Problem to solve:
Once you find the line with "Image resolution: width=1568" in the listing below, please repeat it and every later line exactly, through the last one, without pictures.

────

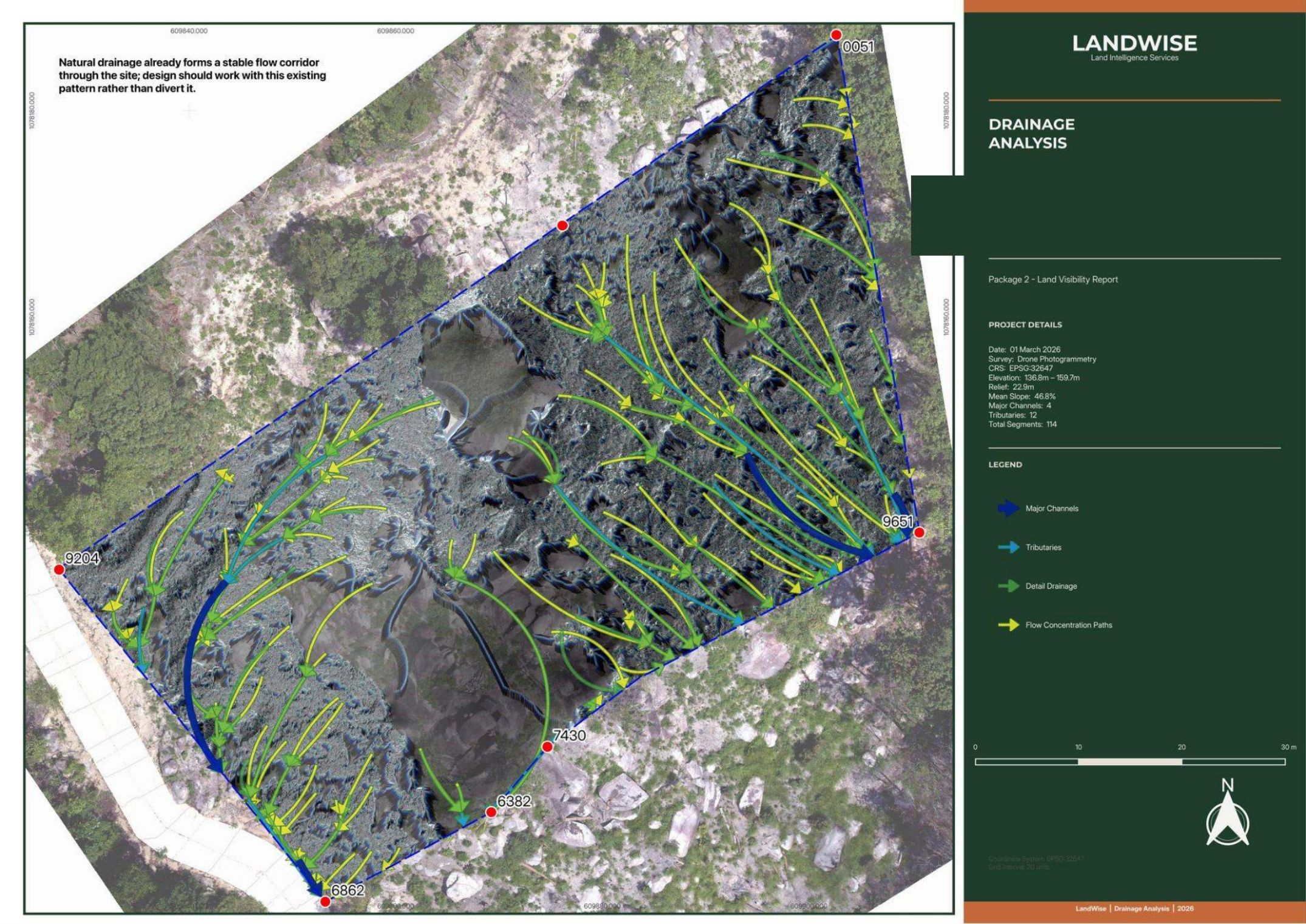Click the north arrow compass icon

pyautogui.click(x=1228, y=813)
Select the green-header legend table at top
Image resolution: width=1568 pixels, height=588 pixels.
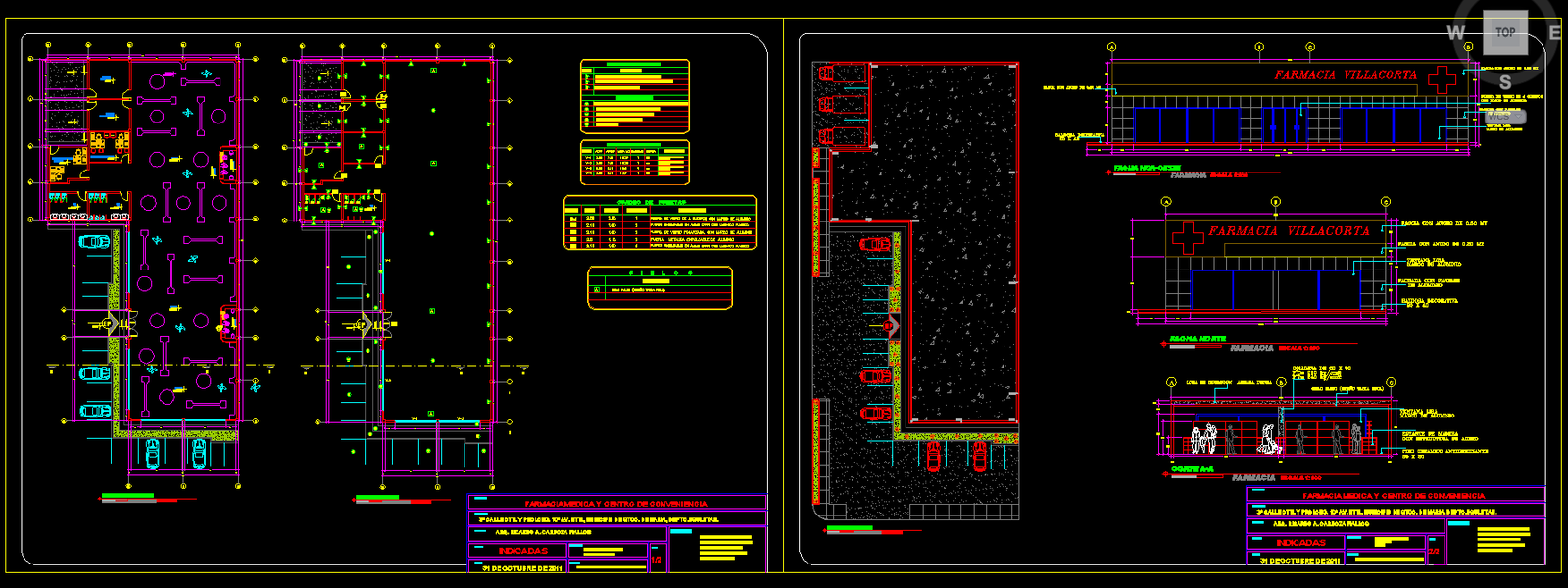(x=635, y=96)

────

Response box:
Image resolution: width=1568 pixels, height=588 pixels.
(x=635, y=96)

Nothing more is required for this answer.